In Basra, Major Mike Shearer, Britain's military spokesman, told reporters: "I can confirm that an operation is ongoing, but we will not give any further details."
U.S. officials have raised concerns about the prospect of British troops leaving the city, which fell under the influence of Shiite religious parties and militias, some with ties to Iran, after the January 2005 election that brought Prime Minister Nouri al-Maliki to power.
The police force is heavily infiltrated by militias. Political rivals, liquor dealers, DVD shop owners and anyone who violated different groups' interpretations of Islam was subject to assassination by death squads.
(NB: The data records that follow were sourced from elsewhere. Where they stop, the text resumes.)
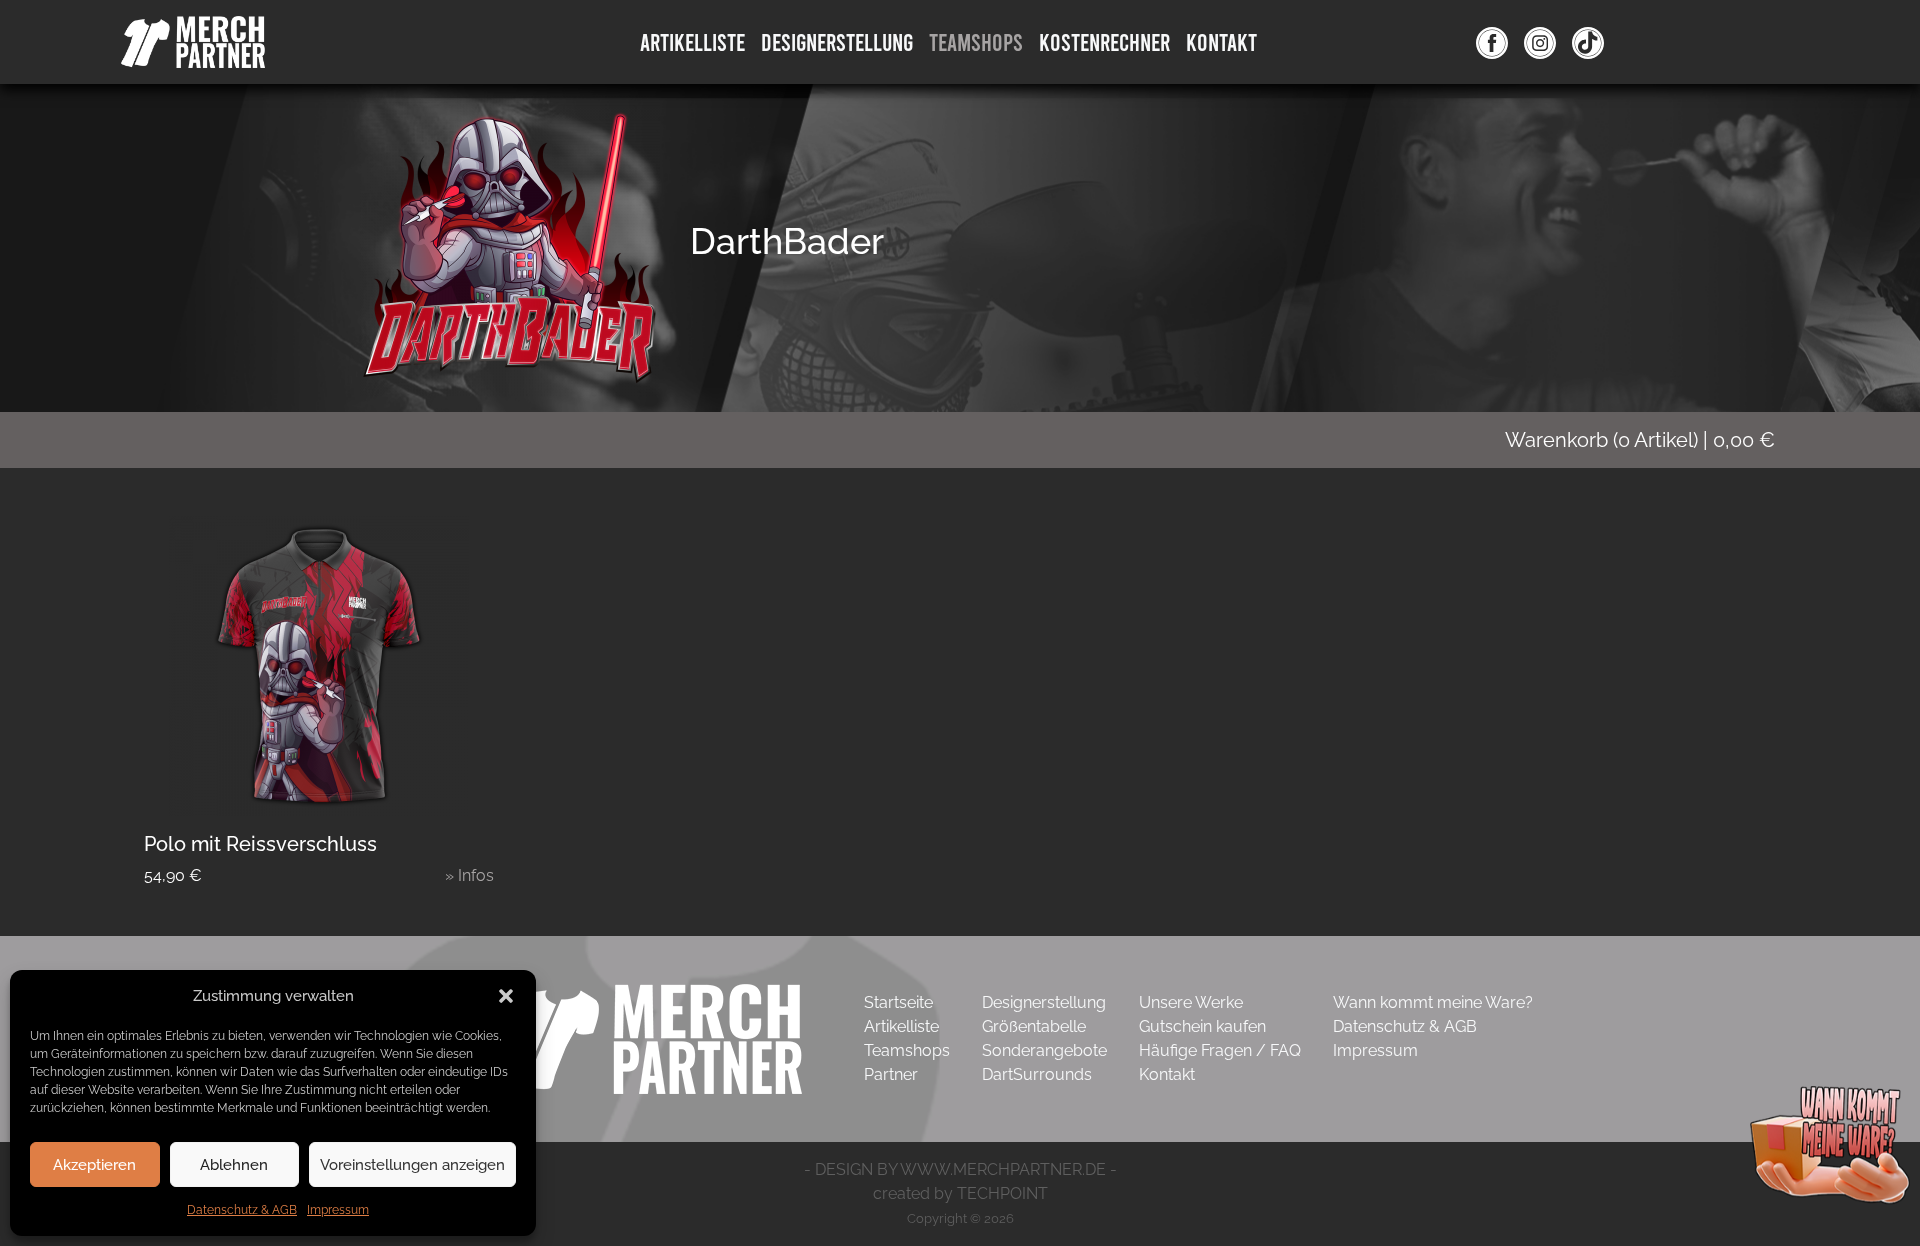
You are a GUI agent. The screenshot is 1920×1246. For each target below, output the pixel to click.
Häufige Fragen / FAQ (1220, 1050)
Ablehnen (234, 1165)
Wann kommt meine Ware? (1433, 1002)
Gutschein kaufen (1202, 1026)
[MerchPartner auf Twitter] (1588, 42)
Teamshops (976, 41)
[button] (506, 996)
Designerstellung (1044, 1002)
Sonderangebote (1044, 1050)
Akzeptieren (94, 1165)
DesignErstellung (837, 41)
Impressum (338, 1210)
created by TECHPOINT (960, 1193)
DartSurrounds (1037, 1074)
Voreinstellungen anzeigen (412, 1165)
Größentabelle (1034, 1026)
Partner (891, 1074)
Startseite (898, 1002)
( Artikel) (1640, 440)
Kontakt (1221, 41)
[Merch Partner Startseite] (649, 1037)
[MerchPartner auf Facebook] (1492, 42)
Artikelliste (692, 41)
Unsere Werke (1191, 1002)
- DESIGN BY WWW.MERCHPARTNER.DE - (960, 1169)
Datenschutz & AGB (242, 1210)
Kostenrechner (1104, 41)
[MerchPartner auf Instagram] (1540, 42)
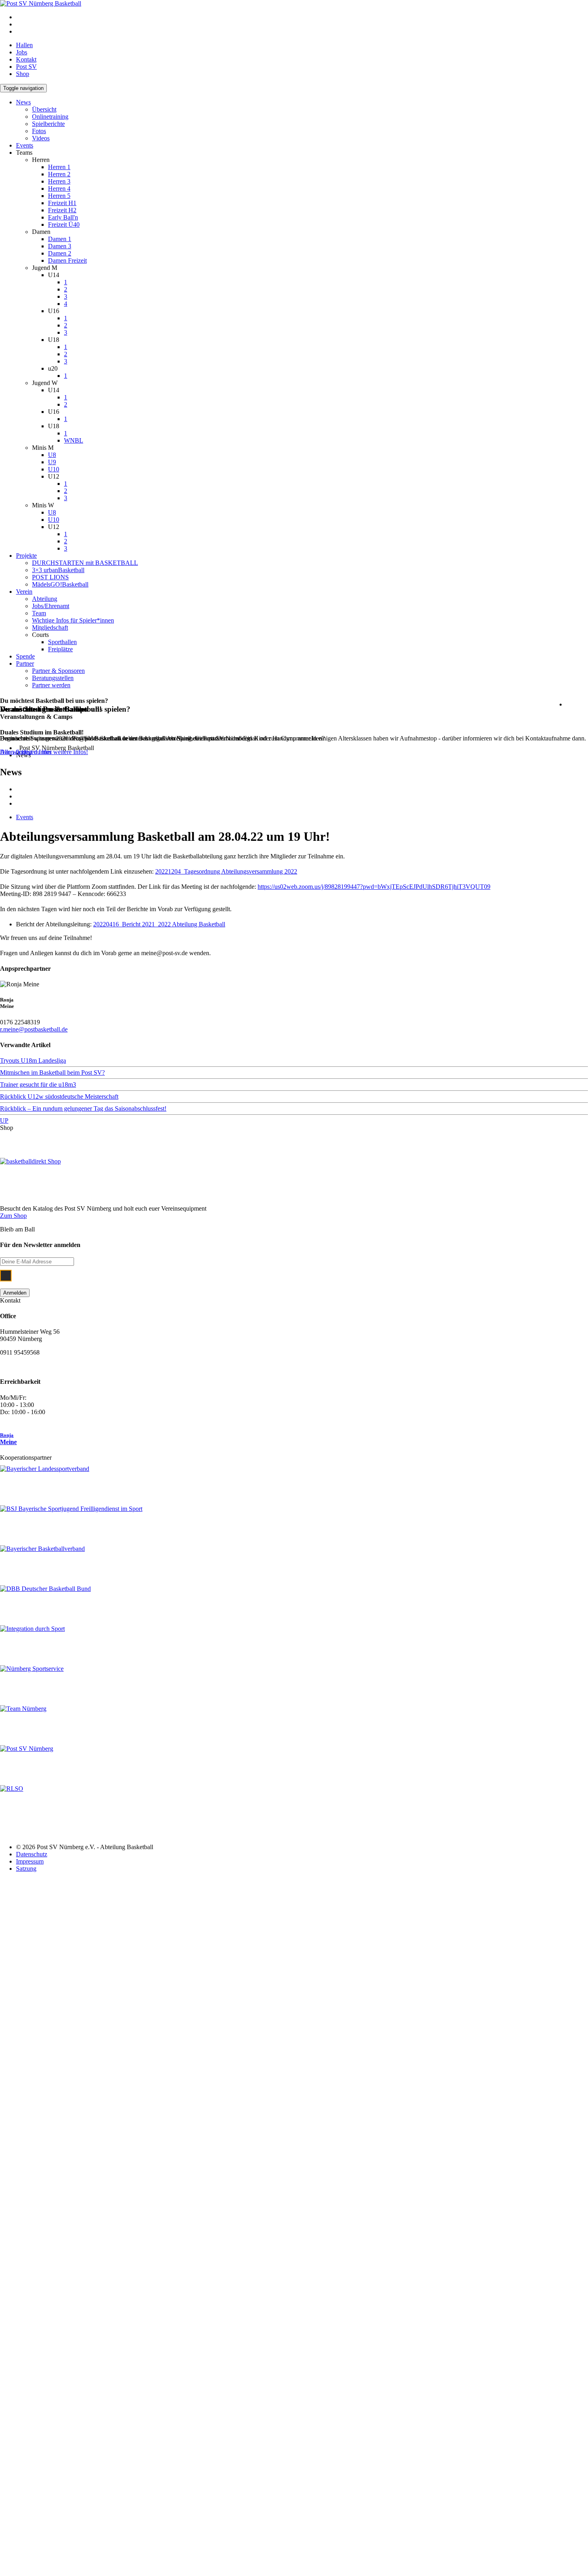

Retired U.S. Army Gen. Jack Keane, who was vice chief of staff at the time the Iraq war was launched, said in an interview last week that Britain had never deployed enough troops to properly stabilize the region and allowed a bad security situation deteriorate.
"It has always been our intention to draw down troops in Basra" as Iraqi army and police become ready to handle security duties, said a spokesman for Brown's Downing Street office, speaking on condition of anonymity.
The International Crisis Group, a Brussels based think-tank, said in a June report that unconstrained militias were destabilizing Basra and that locals believed British forces had been driven out.
"Relentless attacks against British forces in effect had driven them off the streets into increasingly secluded compounds," the report said. "Basra's residents and militiamen view this not as an orderly withdrawal but rather as an ignominious defeat."
With additional Iraqi soldiers in the streets, residents say things have quieted in recent weeks.
But last week, the head of the security committee on the Basra city council, Hakim al-Miyahi, predicted "some disorder" after the British pullout from the city because he feared that Iraqi forces were incapable of maintaining order.